From the Alabama Supreme Court:

Product Liability

Reyes v. Better Living, Inc., No. 1130716 (Ala. Feb. 2015)

Affirming that the 2011 Amendment to Ala. Code § 6-5-521, which precluded liability findings against product distributors and others who do not alter or produce products, applies retroactively.

Estates

Ex parte Baker, No. 1130810 (Ala. Feb. 13, 2015)

Holding that the circuit court lacked jurisdiction over the estate removal for the parties’ failure to follow DuBose v. Weaver, 68 So.3d 814, 821 (Ala. 2011), because "no administrator with the will annexed of Higgins’s estate was appointed, nor were letters of general administration C.T.A. issued by the probate court, before the estate was removed to the circuit court."

Accident Reports

Crusoe v. Davis, No. 1130798 (Ala. Feb. 20, 2015)

The supreme court affirmed the trial court’s exclusion of a police accident report, holding: (1) although the portions of the report that reflect the officer’s firsthand knowledge may be admissible, in this case the officer had no first-hand knowledge and did not have an independent recollection of recorded conversations, and thus the officer’s report was not admissible under past recollection recorded (and because he had no memory of the conversations or the accident, his testimony could not be buttressed by the report under present recollection revived); and (2) the report did not contain actual statements purportedly made by the defendant, and thus statements in the report could not be admitted as non-hearsay as a party-opponent admissions.

[Stored records]
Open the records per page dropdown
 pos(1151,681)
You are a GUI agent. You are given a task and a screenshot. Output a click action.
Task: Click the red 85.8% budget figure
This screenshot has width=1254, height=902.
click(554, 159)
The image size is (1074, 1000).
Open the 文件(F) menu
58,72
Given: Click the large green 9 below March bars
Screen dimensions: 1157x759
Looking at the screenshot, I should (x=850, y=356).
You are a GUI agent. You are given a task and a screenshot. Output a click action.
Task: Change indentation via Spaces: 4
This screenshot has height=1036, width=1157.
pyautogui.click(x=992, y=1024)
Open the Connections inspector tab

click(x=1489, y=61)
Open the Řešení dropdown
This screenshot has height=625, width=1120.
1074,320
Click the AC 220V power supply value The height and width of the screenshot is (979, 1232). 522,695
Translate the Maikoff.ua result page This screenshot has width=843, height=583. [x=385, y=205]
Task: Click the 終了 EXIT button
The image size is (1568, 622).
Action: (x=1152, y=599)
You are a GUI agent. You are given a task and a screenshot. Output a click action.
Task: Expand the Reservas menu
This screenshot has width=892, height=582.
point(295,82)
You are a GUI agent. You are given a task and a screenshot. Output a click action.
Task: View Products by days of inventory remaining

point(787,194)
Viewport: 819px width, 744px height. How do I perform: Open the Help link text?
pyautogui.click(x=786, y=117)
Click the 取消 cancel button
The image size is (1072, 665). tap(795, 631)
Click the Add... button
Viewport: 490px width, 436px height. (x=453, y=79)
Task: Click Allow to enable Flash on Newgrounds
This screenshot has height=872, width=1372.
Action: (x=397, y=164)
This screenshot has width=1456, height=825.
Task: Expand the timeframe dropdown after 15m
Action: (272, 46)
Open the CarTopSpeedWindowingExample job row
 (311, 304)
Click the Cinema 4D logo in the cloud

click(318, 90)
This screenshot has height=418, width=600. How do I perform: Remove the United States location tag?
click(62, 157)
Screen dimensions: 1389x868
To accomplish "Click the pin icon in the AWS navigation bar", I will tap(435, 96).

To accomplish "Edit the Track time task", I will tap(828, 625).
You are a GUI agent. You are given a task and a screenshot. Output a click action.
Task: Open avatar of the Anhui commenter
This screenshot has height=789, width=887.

[Exercise] According to the Alabama Supreme Court case summaries, which code section's 2011 amendment applies retroactively?

[Finished answer] Ala. Code § 6-5-521